• Written request: Return the lines of the entries below verbatim, from the line containing "This screenshot has height=468, width=667." through the line containing "Instruction: Open search settings gear icon", both included. Omit the pictures.

• Data provided:
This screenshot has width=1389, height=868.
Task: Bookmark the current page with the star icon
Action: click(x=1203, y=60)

* * *

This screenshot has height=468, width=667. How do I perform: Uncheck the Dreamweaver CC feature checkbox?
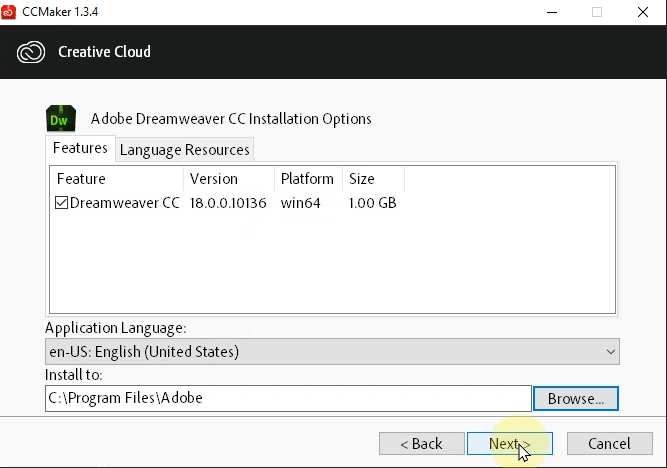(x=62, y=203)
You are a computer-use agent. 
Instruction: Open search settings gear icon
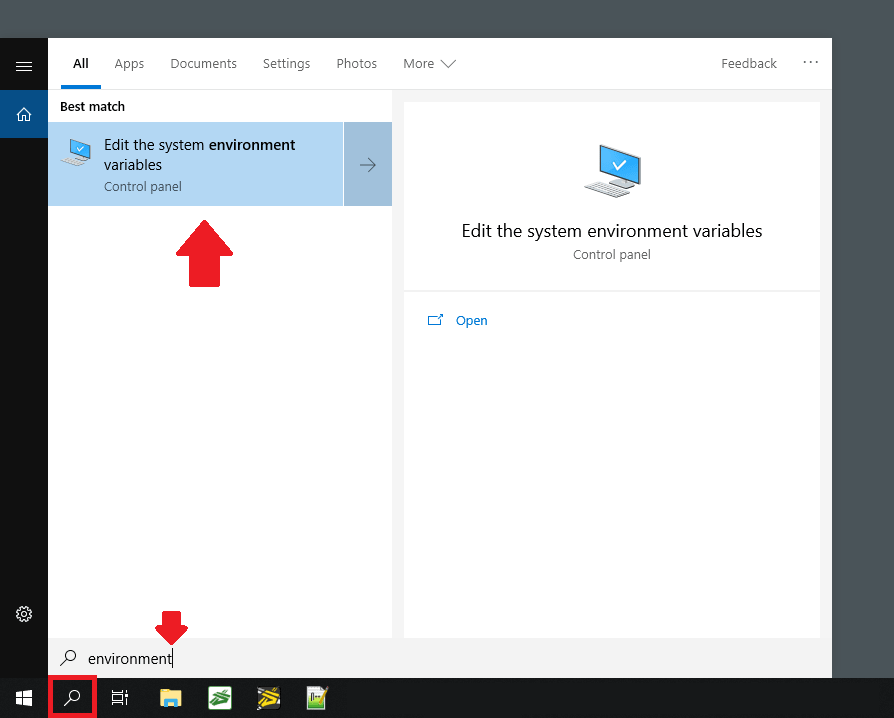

* * *

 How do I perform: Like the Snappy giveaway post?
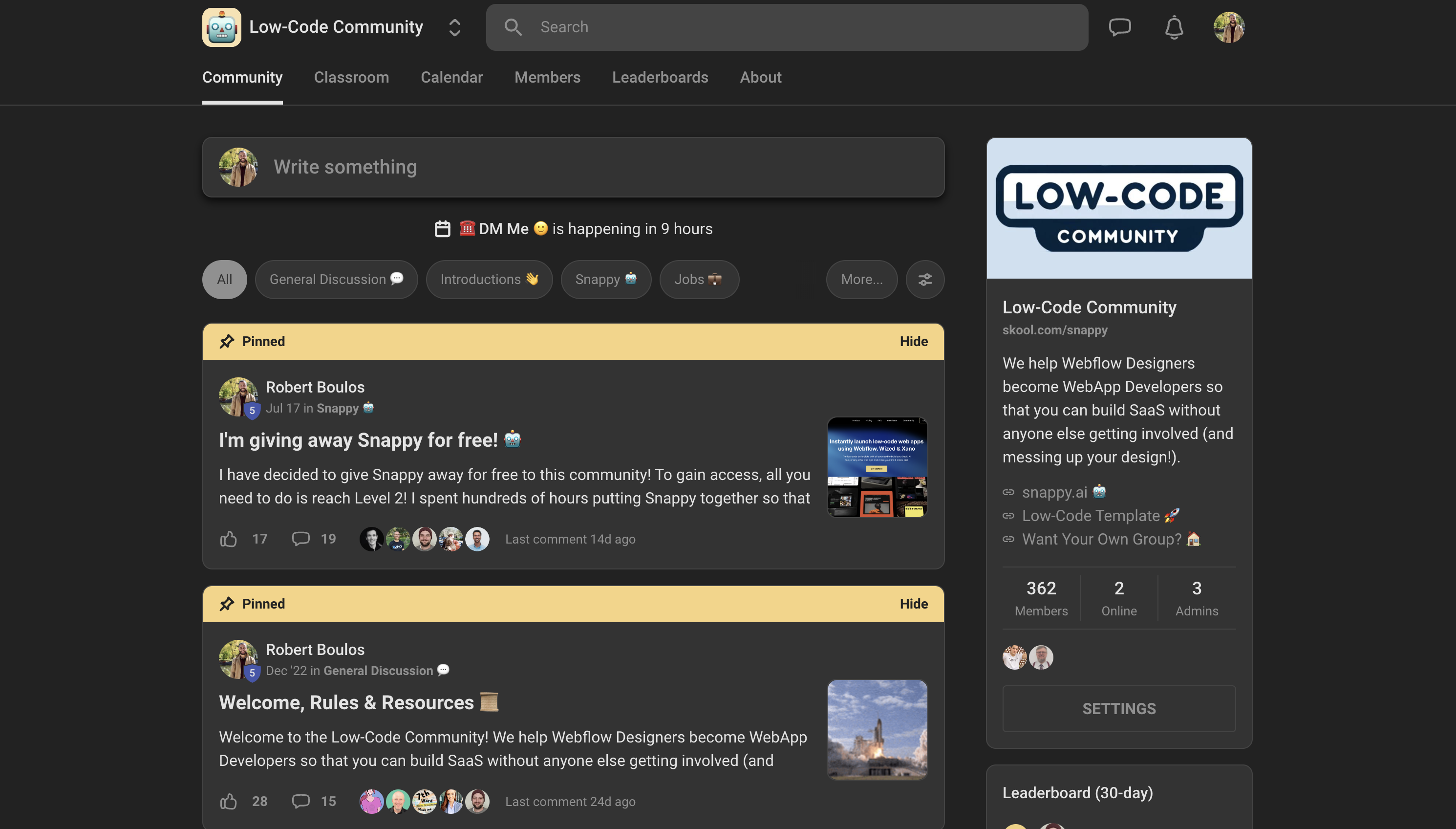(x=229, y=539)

• Problem solution:
This screenshot has height=468, width=667. How do I perform: Uncheck the Dreamweaver CC feature checkbox?
(x=62, y=203)
You are a computer-use agent. 
Instruction: Open search settings gear icon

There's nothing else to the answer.